AISLESAY Chicago

PRIDE AND PREJUDICE

by Jane Austen
Original adaptation by James Maxwell
Revised by Alan Stanford
Director Peter Amster
Northlight Theatre
North Shore Center for the Performing Arts
9501 Skokie Boulevard, Skokie/(847) 673-6300

There are probably lovelier books in English than Pride and Prejudice, but it's not easy to remember what they might be. And there are probably more successful transfers from page to stage than the one Peter Amster has directed for Northlight Theatre, but it's not easy to imagine that, either. Using James Maxwell's adaptation (as revised by Alan Stanford), Amster has managed to capture both the comic and romantic aspects of this most comic and romantic of books. In the process, he's created the Platonic ideal live chick flick.

For those who haven't had the pleasure, Pride and Prejudice amounts to this: Elizabeth Bennett is one of five sisters in an English country town whose mother is desperate to get them married. When a bachelor rents a nearby country estate, Mrs. Bennett swings into matchmaking action, and for a while everything seems to go well: bachelor Bingley is enamored of oldest daughter Jane. The only fly in the ointment is Bingley's friend Darcy, a snob who makes fun of the Bennetts not just behind their backs but to their faces. Elizabeth, in particular, infuriates him by refusing to take him seriously. Anyone who's ever read a Harlequin romance, or turned on the Lifetime channel, knows that Darcy's aggravation with Elizabeth will lead inevitably to his falling in love with her, while Jane gets Bingley and the less virtuous and intelligent Bennett sisters get some portion of comeuppance.

But Austen's work isn't about plot--it's about characterizations that double as observations on the constraints of life (for poor men as well as women) as lived in England in the 18th Century. That's what makes her work so hard to capture on stage, because it requires perfect pitch for Austen's tone and an instinct for translating that into performed action. This production has both. The idiot mother literally goes on her knees to Elizabeth once she realizes how wealthy this least-favorite daughter will be; Bingley's sister, covetous of Darcy's attention and envious of its being turned on Elizabeth, sashays and works her fan and talks through her nose like a Monty Python twit; Darcy's aunt (played by the same actress, the splendidly on-target Karen Woditsch) snorts and trumpets and delivers coups de grace from the wings; the Bennetts' idiot cousin Mr. Collins bows and scrapes before the aunt while fussing about his importance, of which there is exactly none. And at the center of it all are Carey Cannon as Elizabeth, effortlessly balancing a charming superiority with human weakness, and Nick Sandys as Darcy, unbending himself with suitable difficulty until, like a dam breaking, he's gushingly in love with Elizabeth before he knows what's happened. They are surrounded by able supporting players, of whom Nigel Patterson (as the idiotic Collins) and Patrick Clear (as the comically detached Mr. Bennett) stand out.
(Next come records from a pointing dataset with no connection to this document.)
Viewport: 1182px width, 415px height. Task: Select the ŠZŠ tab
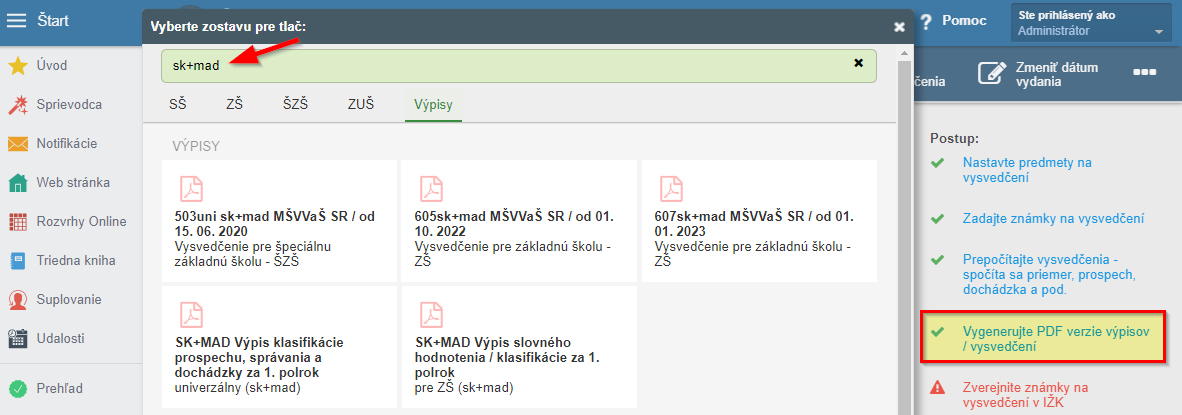coord(295,104)
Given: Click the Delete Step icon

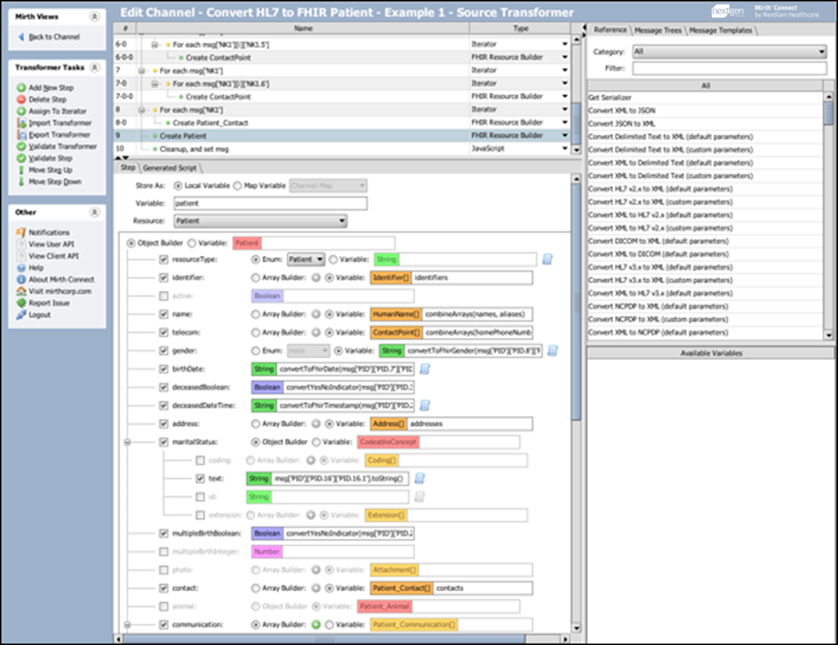Looking at the screenshot, I should point(21,100).
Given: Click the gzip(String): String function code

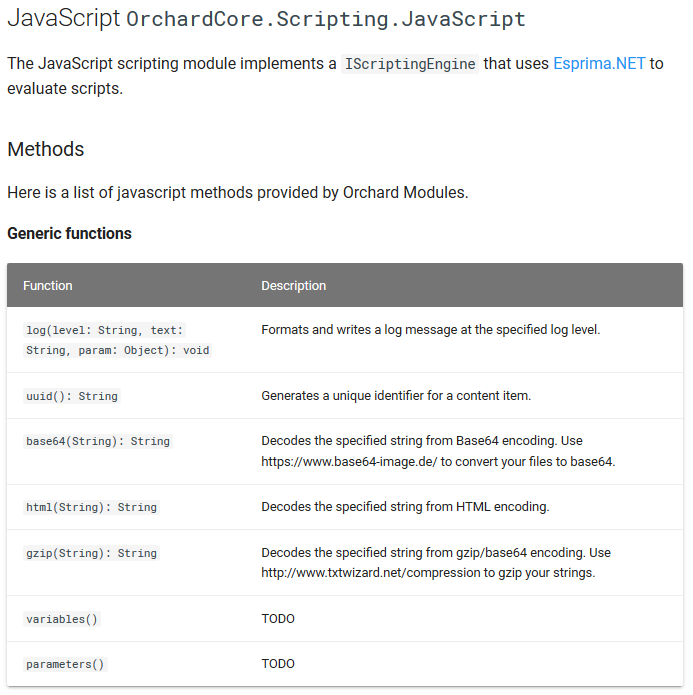Looking at the screenshot, I should tap(91, 553).
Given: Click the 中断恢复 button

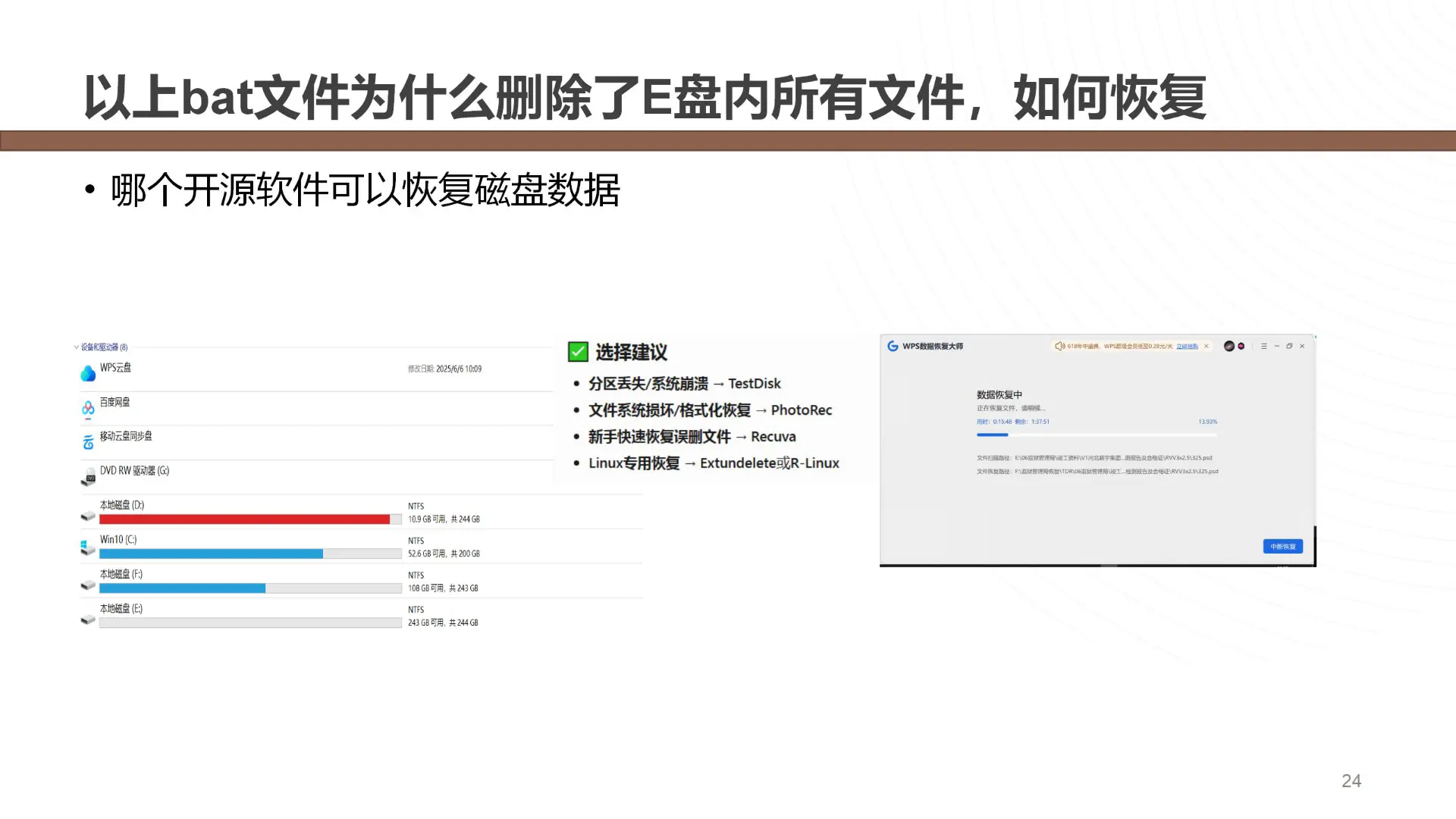Looking at the screenshot, I should (x=1282, y=546).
When a cast is this uniformly strong, credit goes to the director. Amster finds the clear through-lines in the complicated plot, and manages to seem casual as he introduces the audience to a whole set of complicated customs which must be understood before they can be satirized. He suggests the context in which the characters live--the gardens, the confining parlors, the Assembly Hall where balls take place-without distracting from their actions. He gets wonderful support for this from scenic designers Richard and Jacqueline Penrod, whose revolve at center stage conveys with simple elegance the extent to which the characters' lives consist of walking to nowhere.

Pride and Prejudice is a tiny gem, and shouldn't be overpraised lest people newly introduced to the work say, "Is that all there is?" But what there is, is plenty, and in this iteration is perfect.